With eyes closed in peace, Niya enjoys the winds whistling through the sloping hills of Rebun Island. In synchronicity, he plucks the shamisen he’s expertly cradling, bringing life to the beat of his soul. Niya fell in love with Tsugaru shamisen as a young boy in Yagishiri. Buoyed by his passion for his craft, the young musician left his home in the
remote island of Teuri to build a career in the big city of Sapporo. This hero’s journey parallels the humble beginnings of Tsugaru shamisen. Its rise to acceptance was an uphill struggle. The first performers of this intricate art were blind
men who went door-to-door playing their music, hoping for charity. Despite being shunned for ‘begging’, the first players persisted and passed the art on to blind children. It was these challenging times that became the crucible that shaped the unique texture and sound of Tsugaru shamisen. Now known as the ‘jazz of Japan’, it requires creative
improvisation—the true mark of a talented musician.
MARCH TO HER OWN BEAT
The staccato beat thumped, thumped, thumped in the courtyard as a group of senior students performed in front of their middle school audience. The crowd cheered and clapped,
and the trajectory of a young girl’s life was set. Yayoi spent the walk home thinking about the performance—the look, the feel,
the sound that reverberated on the pavements of Osaka. The desire to become a professional dancer did not fare well with her parents, however, so Yayoi attended lessons in secret. And, as if living out a teen dance movie, Yayoi snagged a spot in
all-girl idol group, Rhythmic, after eclipsing dozens of other performers in Tokyo. With her burgeoning career in the big city, Yayoi will often seek solace in Chiba to reconnect with simpler roots. Here in this quiet space, unadorned by the bells and whistles of the high life, is where Yayoi rediscovered
herself. And it was here that she decided to pursue a solo career as an R&B artist. Yayoi’s sojourns to Chiba reconnected her to her first love—rhythm and blues. As she expands her musicality, she begins to grow her songwriting skills as well, bringing forth a new level of artistry in her career.

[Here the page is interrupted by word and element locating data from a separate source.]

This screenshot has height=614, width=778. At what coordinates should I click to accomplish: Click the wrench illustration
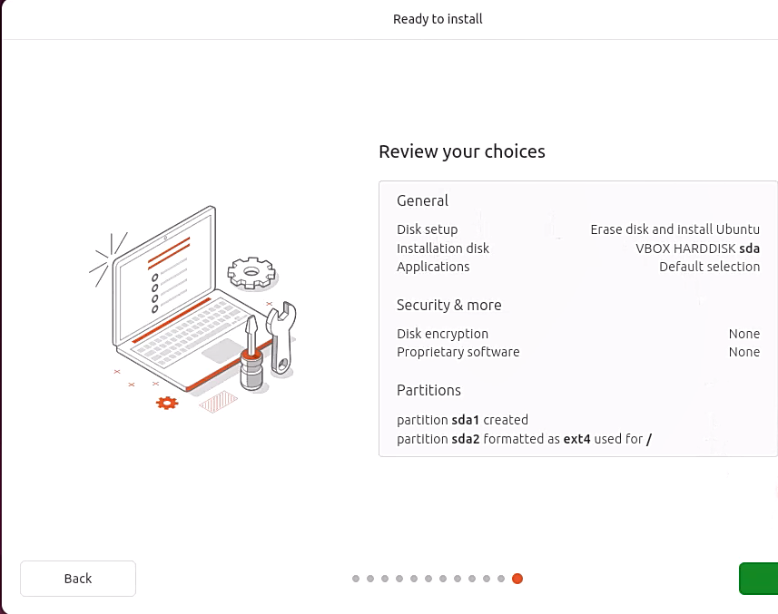pos(282,336)
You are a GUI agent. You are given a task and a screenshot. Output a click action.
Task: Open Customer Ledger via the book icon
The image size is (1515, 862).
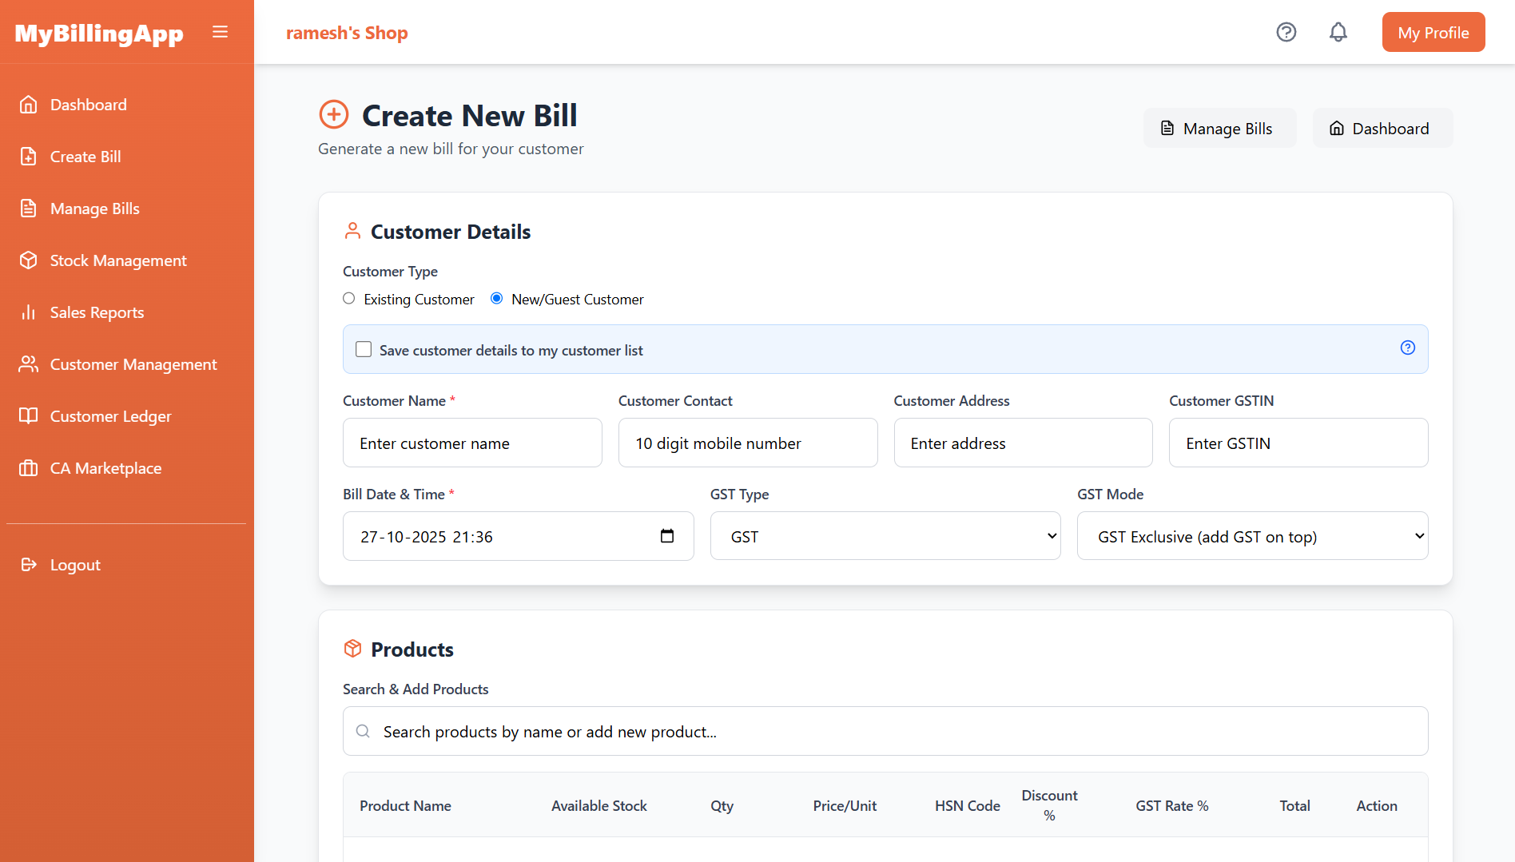pyautogui.click(x=29, y=415)
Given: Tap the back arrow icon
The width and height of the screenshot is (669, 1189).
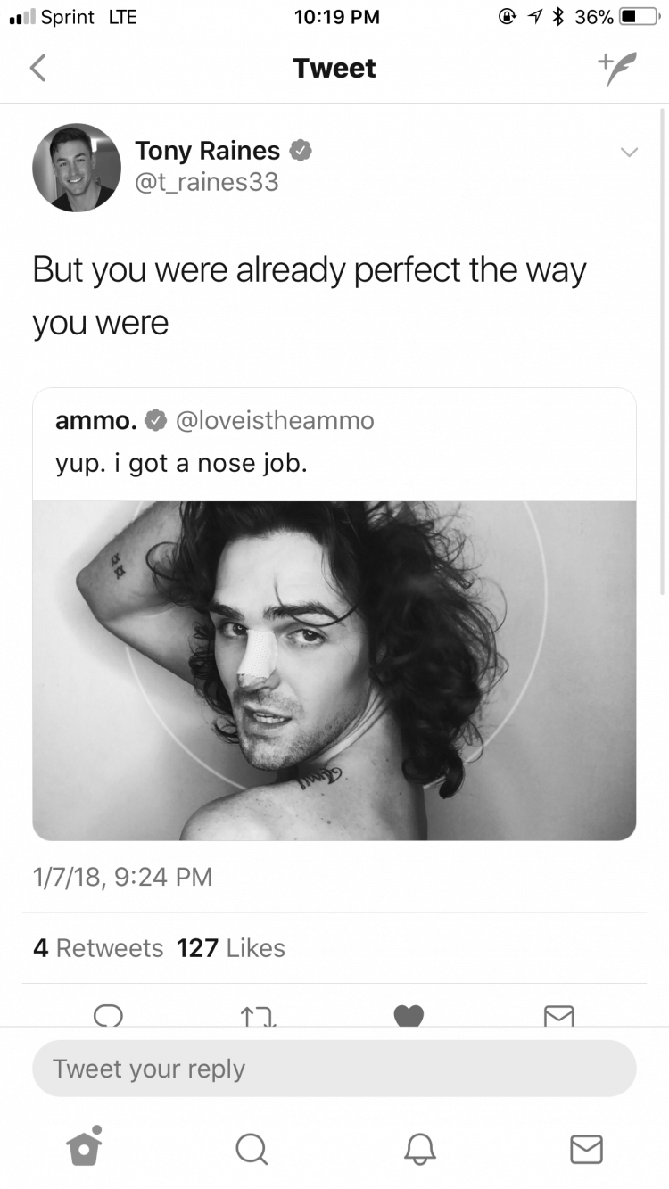Looking at the screenshot, I should click(x=37, y=69).
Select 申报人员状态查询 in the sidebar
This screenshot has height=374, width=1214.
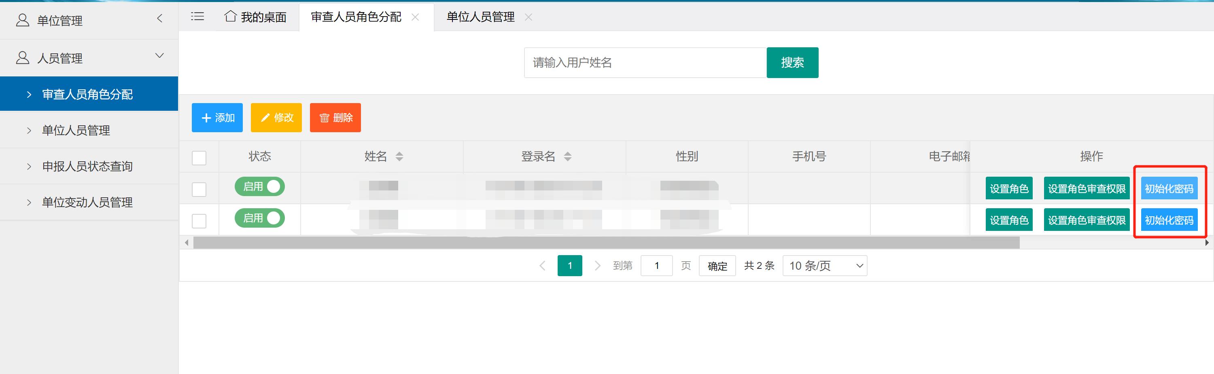coord(88,166)
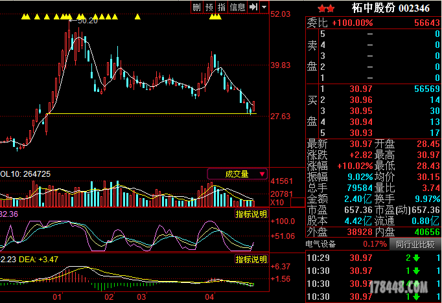Click the 删 (delete) toolbar button
The image size is (442, 303).
click(197, 7)
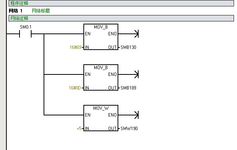Click the ENO arrow after MOV_W
The image size is (237, 150).
click(136, 115)
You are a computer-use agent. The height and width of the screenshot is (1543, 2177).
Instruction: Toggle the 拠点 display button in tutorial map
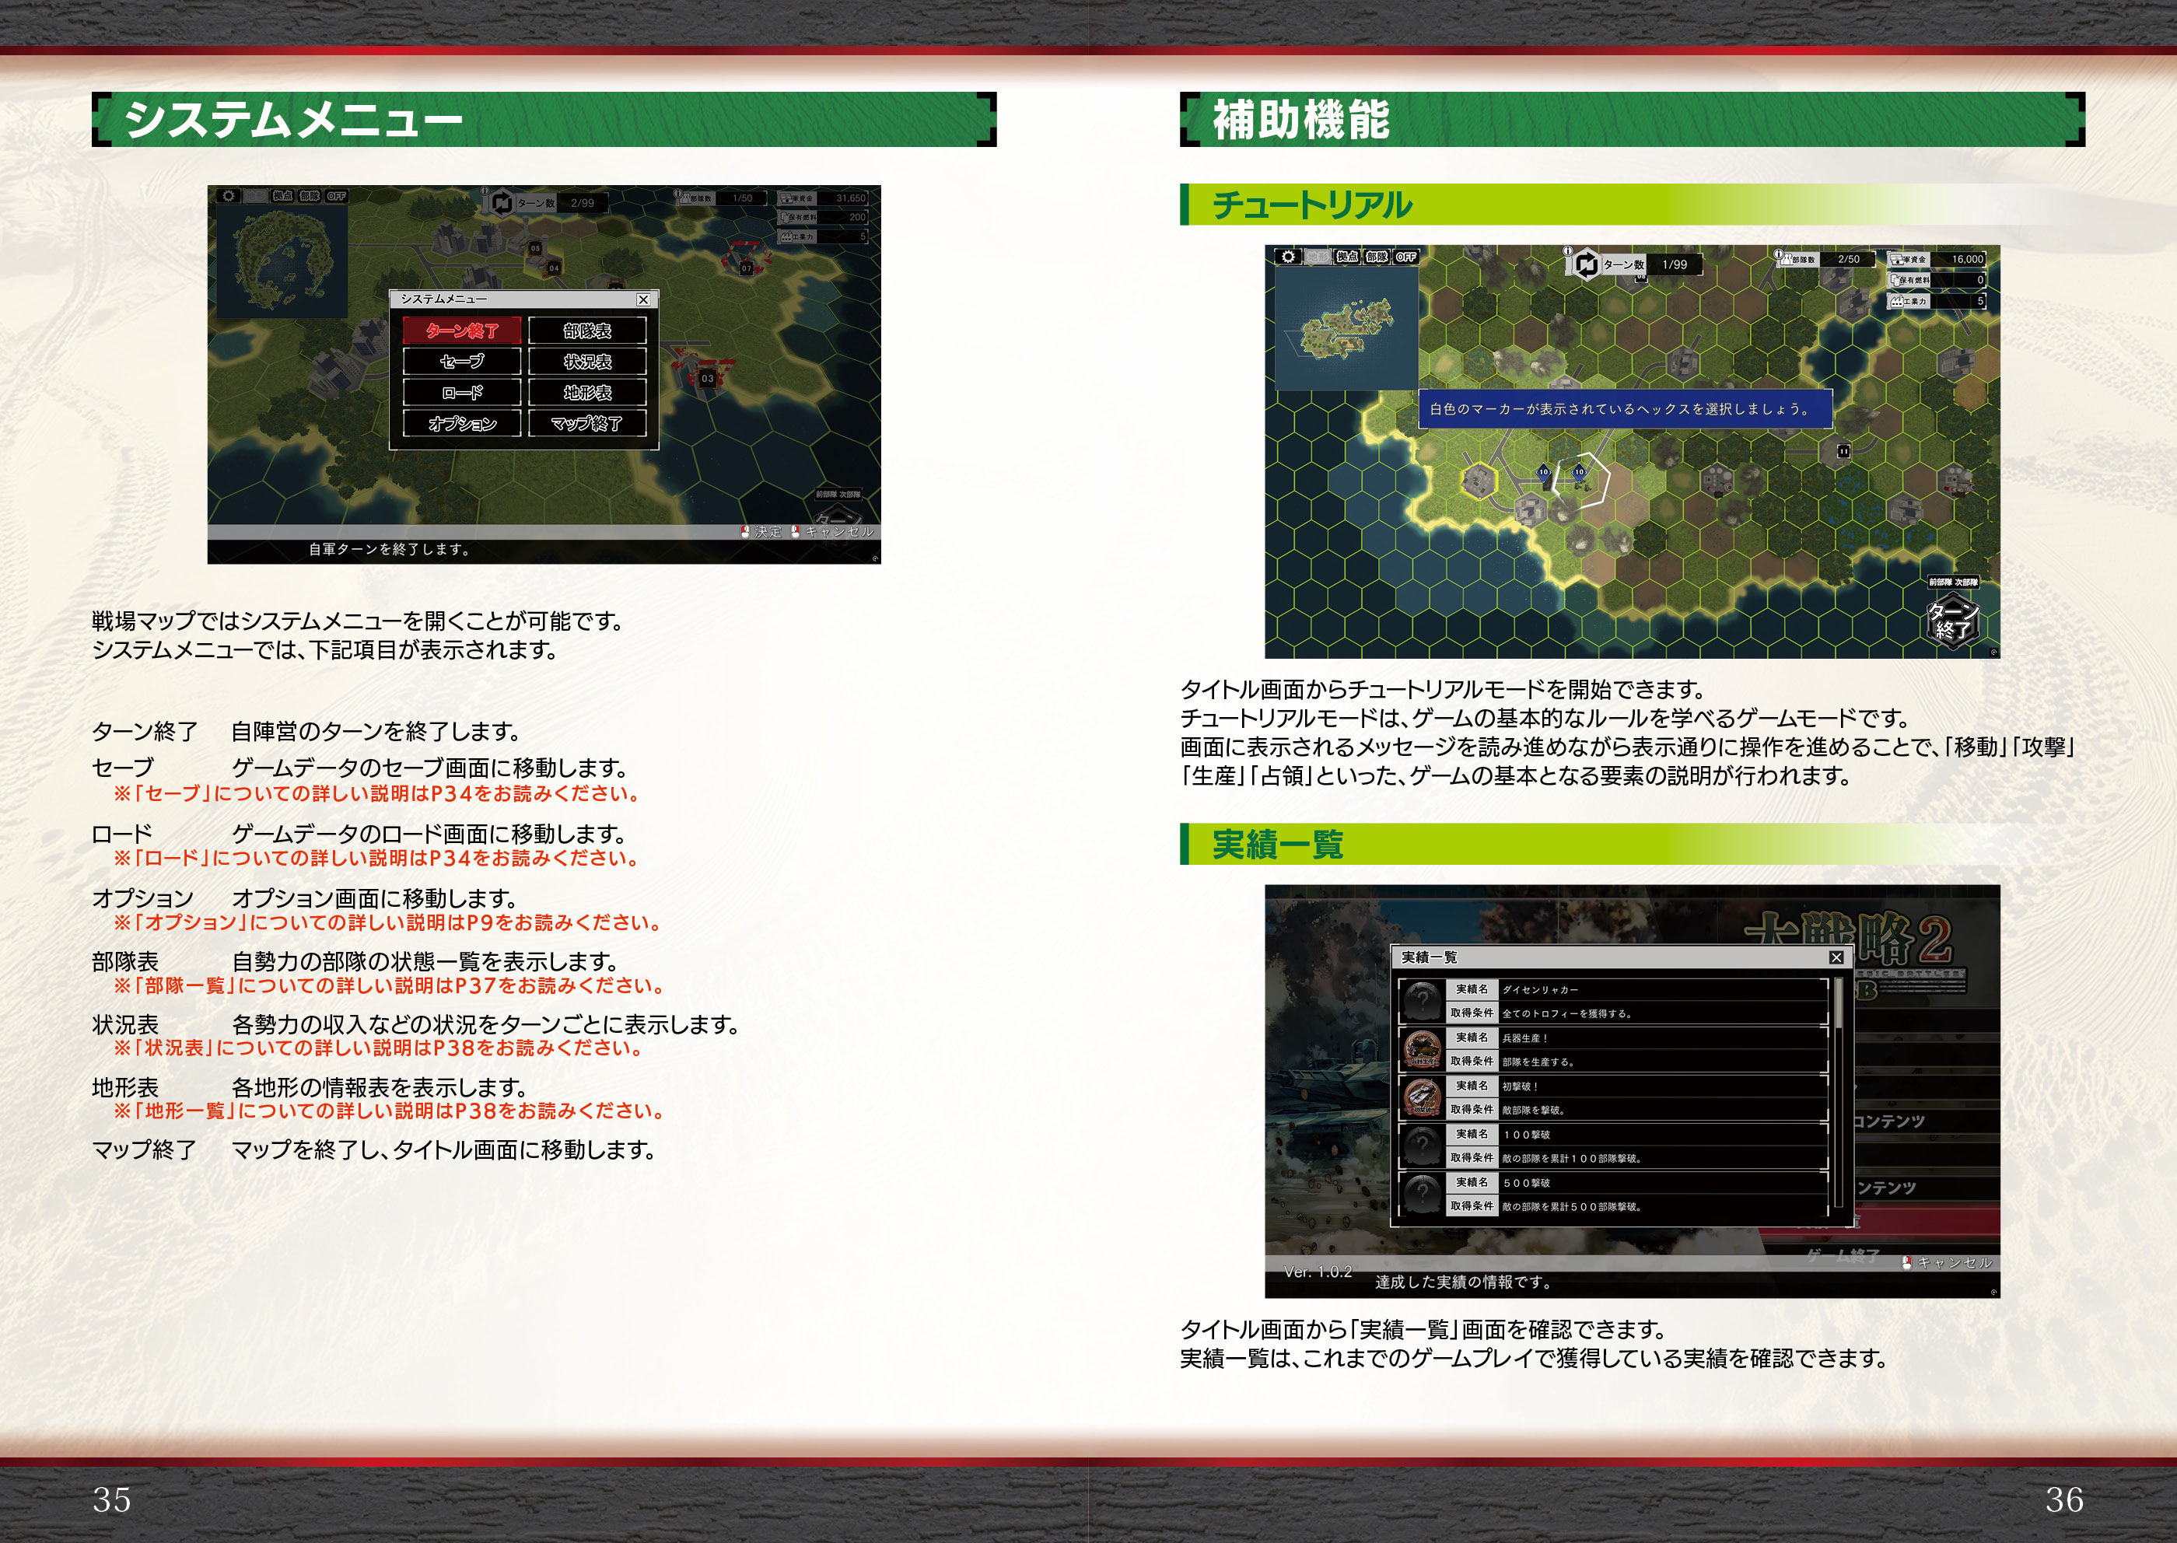pyautogui.click(x=1346, y=257)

Niya envisions shamisen played in pop music just like other stringed instruments. He’s working on bringing out Tsugaru shamisen from behind the curtains of festivals and
special occasions and to the forefront of contemporary music. This dream may be seen as ambitious as conquering the peak of Mount Rishiri but Niya will persist. He is a believer of Japanese martial arts philosophy Shu Ha Ri, which, in concept translates to Pablo Picasso’s ‘Learn the rules like a pro so you can break them
like an artist’. And he intends to do just that.